#### Task directions
Lay out every line of the items below as a Markdown table with the columns Row and Line. Number the rows, and skip blank lines.
* * * * * * * * *
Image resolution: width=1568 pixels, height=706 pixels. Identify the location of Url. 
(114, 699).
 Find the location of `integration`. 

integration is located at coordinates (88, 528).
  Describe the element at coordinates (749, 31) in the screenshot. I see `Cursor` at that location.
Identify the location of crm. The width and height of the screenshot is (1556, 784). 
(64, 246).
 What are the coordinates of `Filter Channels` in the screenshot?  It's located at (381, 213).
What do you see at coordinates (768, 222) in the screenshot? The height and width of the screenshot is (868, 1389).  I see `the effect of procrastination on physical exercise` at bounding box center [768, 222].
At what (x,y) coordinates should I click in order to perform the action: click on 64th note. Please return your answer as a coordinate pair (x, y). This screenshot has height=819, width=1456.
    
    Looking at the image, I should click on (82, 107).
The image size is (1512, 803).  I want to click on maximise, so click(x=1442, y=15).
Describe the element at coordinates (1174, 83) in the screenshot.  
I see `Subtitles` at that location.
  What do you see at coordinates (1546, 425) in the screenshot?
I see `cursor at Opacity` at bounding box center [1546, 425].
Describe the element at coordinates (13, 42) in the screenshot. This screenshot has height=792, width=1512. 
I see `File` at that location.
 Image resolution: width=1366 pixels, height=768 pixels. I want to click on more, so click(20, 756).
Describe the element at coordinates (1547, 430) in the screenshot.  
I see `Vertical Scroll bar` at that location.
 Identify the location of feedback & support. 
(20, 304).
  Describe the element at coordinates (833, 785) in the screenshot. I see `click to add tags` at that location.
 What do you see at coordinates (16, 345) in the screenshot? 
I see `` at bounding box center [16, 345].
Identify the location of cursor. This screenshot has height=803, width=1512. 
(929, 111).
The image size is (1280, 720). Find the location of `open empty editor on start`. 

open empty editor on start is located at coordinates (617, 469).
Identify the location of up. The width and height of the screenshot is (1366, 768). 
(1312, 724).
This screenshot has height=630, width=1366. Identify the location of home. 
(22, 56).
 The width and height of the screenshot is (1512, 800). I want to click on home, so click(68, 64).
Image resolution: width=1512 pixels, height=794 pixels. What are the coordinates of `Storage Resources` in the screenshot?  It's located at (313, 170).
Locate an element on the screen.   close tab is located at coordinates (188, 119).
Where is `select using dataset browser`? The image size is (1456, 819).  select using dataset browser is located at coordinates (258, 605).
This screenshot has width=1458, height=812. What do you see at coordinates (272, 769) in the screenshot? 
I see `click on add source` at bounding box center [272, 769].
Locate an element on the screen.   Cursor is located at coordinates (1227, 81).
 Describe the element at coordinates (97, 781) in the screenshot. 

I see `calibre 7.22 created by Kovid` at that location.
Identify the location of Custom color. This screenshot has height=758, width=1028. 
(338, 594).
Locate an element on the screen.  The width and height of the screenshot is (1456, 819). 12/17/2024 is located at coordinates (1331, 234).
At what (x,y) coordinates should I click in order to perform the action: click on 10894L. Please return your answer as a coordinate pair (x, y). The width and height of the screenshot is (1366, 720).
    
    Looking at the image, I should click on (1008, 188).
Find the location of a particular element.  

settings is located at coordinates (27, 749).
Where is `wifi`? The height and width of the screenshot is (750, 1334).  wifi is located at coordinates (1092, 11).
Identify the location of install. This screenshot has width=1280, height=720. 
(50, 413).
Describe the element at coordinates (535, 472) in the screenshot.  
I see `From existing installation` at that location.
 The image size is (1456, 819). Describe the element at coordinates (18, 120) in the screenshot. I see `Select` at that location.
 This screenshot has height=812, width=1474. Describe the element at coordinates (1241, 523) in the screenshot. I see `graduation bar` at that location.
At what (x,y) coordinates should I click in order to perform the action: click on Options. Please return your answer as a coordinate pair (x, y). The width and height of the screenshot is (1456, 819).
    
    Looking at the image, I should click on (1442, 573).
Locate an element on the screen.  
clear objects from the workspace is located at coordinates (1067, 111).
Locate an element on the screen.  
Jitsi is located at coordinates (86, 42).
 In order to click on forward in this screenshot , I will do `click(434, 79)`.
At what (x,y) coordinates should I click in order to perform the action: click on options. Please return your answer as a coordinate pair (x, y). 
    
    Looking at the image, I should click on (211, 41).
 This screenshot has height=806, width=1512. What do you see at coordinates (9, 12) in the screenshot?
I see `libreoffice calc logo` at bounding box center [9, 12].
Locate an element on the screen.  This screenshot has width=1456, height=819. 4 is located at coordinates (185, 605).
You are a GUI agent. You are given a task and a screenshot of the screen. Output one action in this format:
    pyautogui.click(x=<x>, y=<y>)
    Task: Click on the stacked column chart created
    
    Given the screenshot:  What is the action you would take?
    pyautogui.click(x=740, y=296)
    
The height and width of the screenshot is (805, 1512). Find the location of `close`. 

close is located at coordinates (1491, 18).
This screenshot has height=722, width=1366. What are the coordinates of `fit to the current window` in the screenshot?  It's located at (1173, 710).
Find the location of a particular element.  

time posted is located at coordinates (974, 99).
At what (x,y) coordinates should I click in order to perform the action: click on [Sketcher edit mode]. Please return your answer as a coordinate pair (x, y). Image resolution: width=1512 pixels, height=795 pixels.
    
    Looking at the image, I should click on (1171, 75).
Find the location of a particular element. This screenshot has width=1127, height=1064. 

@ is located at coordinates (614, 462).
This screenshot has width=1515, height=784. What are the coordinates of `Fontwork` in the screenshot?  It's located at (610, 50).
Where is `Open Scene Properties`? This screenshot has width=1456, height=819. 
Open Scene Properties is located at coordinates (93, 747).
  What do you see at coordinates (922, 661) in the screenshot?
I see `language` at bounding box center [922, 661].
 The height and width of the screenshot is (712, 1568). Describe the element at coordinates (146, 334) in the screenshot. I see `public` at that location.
* * * * * * * * *
#### Written reply
| Row | Line |
|---|---|
| 1 | Image resolution: width=1568 pixels, height=706 pixels. Identify the location of Url.  |
| 2 | (114, 699). |
| 3 |  Find the location of `integration`.  |
| 4 | integration is located at coordinates (88, 528). |
| 5 |   Describe the element at coordinates (749, 31) in the screenshot. I see `Cursor` at that location. |
| 6 | Identify the location of crm. The width and height of the screenshot is (1556, 784).  |
| 7 | (64, 246). |
| 8 |  What are the coordinates of `Filter Channels` in the screenshot?  It's located at (381, 213). |
| 9 | What do you see at coordinates (768, 222) in the screenshot? The height and width of the screenshot is (868, 1389).  I see `the effect of procrastination on physical exercise` at bounding box center [768, 222]. |
| 10 | At what (x,y) coordinates should I click in order to perform the action: click on 64th note. Please return your answer as a coordinate pair (x, y). This screenshot has height=819, width=1456. |
| 11 |     Looking at the image, I should click on (82, 107). |
| 12 | The image size is (1512, 803).  I want to click on maximise, so click(x=1442, y=15). |
| 13 | Describe the element at coordinates (1174, 83) in the screenshot.   |
| 14 | I see `Subtitles` at that location. |
| 15 |   What do you see at coordinates (1546, 425) in the screenshot? |
| 16 | I see `cursor at Opacity` at bounding box center [1546, 425]. |
| 17 | Describe the element at coordinates (13, 42) in the screenshot. This screenshot has height=792, width=1512.  |
| 18 | I see `File` at that location. |
| 19 |  Image resolution: width=1366 pixels, height=768 pixels. I want to click on more, so click(20, 756). |
| 20 | Describe the element at coordinates (1547, 430) in the screenshot.   |
| 21 | I see `Vertical Scroll bar` at that location. |
| 22 |  Identify the location of feedback & support.  |
| 23 | (20, 304). |
| 24 |   Describe the element at coordinates (833, 785) in the screenshot. I see `click to add tags` at that location. |
| 25 |  What do you see at coordinates (16, 345) in the screenshot?  |
| 26 | I see `` at bounding box center [16, 345]. |
| 27 | Identify the location of cursor. This screenshot has height=803, width=1512.  |
| 28 | (929, 111). |
| 29 | The image size is (1280, 720). Find the location of `open empty editor on start`.  |
| 30 | open empty editor on start is located at coordinates (617, 469). |
| 31 | Identify the location of up. The width and height of the screenshot is (1366, 768).  |
| 32 | (1312, 724). |
| 33 | This screenshot has height=630, width=1366. Identify the location of home.  |
| 34 | (22, 56). |
| 35 |  The width and height of the screenshot is (1512, 800). I want to click on home, so click(68, 64). |
| 36 | Image resolution: width=1512 pixels, height=794 pixels. What are the coordinates of `Storage Resources` in the screenshot?  It's located at (313, 170). |
| 37 | Locate an element on the screen.   close tab is located at coordinates (188, 119). |
| 38 | Where is `select using dataset browser`? The image size is (1456, 819).  select using dataset browser is located at coordinates (258, 605). |
| 39 | This screenshot has width=1458, height=812. What do you see at coordinates (272, 769) in the screenshot?  |
| 40 | I see `click on add source` at bounding box center [272, 769]. |
| 41 | Locate an element on the screen.   Cursor is located at coordinates (1227, 81). |
| 42 |  Describe the element at coordinates (97, 781) in the screenshot.  |
| 43 | I see `calibre 7.22 created by Kovid` at that location. |
| 44 | Identify the location of Custom color. This screenshot has height=758, width=1028.  |
| 45 | (338, 594). |
| 46 | Locate an element on the screen.  The width and height of the screenshot is (1456, 819). 12/17/2024 is located at coordinates (1331, 234). |
| 47 | At what (x,y) coordinates should I click in order to perform the action: click on 10894L. Please return your answer as a coordinate pair (x, y). The width and height of the screenshot is (1366, 720). |
| 48 |     Looking at the image, I should click on (1008, 188). |
| 49 | Find the location of a particular element.   |
| 50 | settings is located at coordinates (27, 749). |
| 51 | Where is `wifi`? The height and width of the screenshot is (750, 1334).  wifi is located at coordinates (1092, 11). |
| 52 | Identify the location of install. This screenshot has width=1280, height=720.  |
| 53 | (50, 413). |
| 54 | Describe the element at coordinates (535, 472) in the screenshot.   |
| 55 | I see `From existing installation` at that location. |
| 56 |  The image size is (1456, 819). Describe the element at coordinates (18, 120) in the screenshot. I see `Select` at that location. |
| 57 |  This screenshot has height=812, width=1474. Describe the element at coordinates (1241, 523) in the screenshot. I see `graduation bar` at that location. |
| 58 | At what (x,y) coordinates should I click in order to perform the action: click on Options. Please return your answer as a coordinate pair (x, y). The width and height of the screenshot is (1456, 819). |
| 59 |     Looking at the image, I should click on (1442, 573). |
| 60 | Locate an element on the screen.   |
| 61 | clear objects from the workspace is located at coordinates (1067, 111). |
| 62 | Locate an element on the screen.   |
| 63 | Jitsi is located at coordinates (86, 42). |
| 64 |  In order to click on forward in this screenshot , I will do `click(434, 79)`. |
| 65 | At what (x,y) coordinates should I click in order to perform the action: click on options. Please return your answer as a coordinate pair (x, y).  |
| 66 |     Looking at the image, I should click on (211, 41). |
| 67 |  This screenshot has height=806, width=1512. What do you see at coordinates (9, 12) in the screenshot? |
| 68 | I see `libreoffice calc logo` at bounding box center [9, 12]. |
| 69 | Locate an element on the screen.  This screenshot has width=1456, height=819. 4 is located at coordinates (185, 605). |
| 70 | You are a GUI agent. You are given a task and a screenshot of the screen. Output one action in this format: |
| 71 |     pyautogui.click(x=<x>, y=<y>) |
| 72 |     Task: Click on the stacked column chart created |
| 73 |     Given the screenshot:  What is the action you would take? |
| 74 |     pyautogui.click(x=740, y=296) |
| 75 | The height and width of the screenshot is (805, 1512). Find the location of `close`.  |
| 76 | close is located at coordinates (1491, 18). |
| 77 | This screenshot has height=722, width=1366. What are the coordinates of `fit to the current window` in the screenshot?  It's located at (1173, 710). |
| 78 | Find the location of a particular element.   |
| 79 | time posted is located at coordinates (974, 99). |
| 80 | At what (x,y) coordinates should I click in order to perform the action: click on [Sketcher edit mode]. Please return your answer as a coordinate pair (x, y). Image resolution: width=1512 pixels, height=795 pixels. |
| 81 |     Looking at the image, I should click on (1171, 75). |
| 82 | Find the location of a particular element. This screenshot has width=1127, height=1064.  |
| 83 | @ is located at coordinates (614, 462). |
| 84 | This screenshot has width=1515, height=784. What are the coordinates of `Fontwork` in the screenshot?  It's located at (610, 50). |
| 85 | Where is `Open Scene Properties`? This screenshot has width=1456, height=819.  |
| 86 | Open Scene Properties is located at coordinates (93, 747). |
| 87 |   What do you see at coordinates (922, 661) in the screenshot? |
| 88 | I see `language` at bounding box center [922, 661]. |
| 89 |  The height and width of the screenshot is (712, 1568). Describe the element at coordinates (146, 334) in the screenshot. I see `public` at that location. |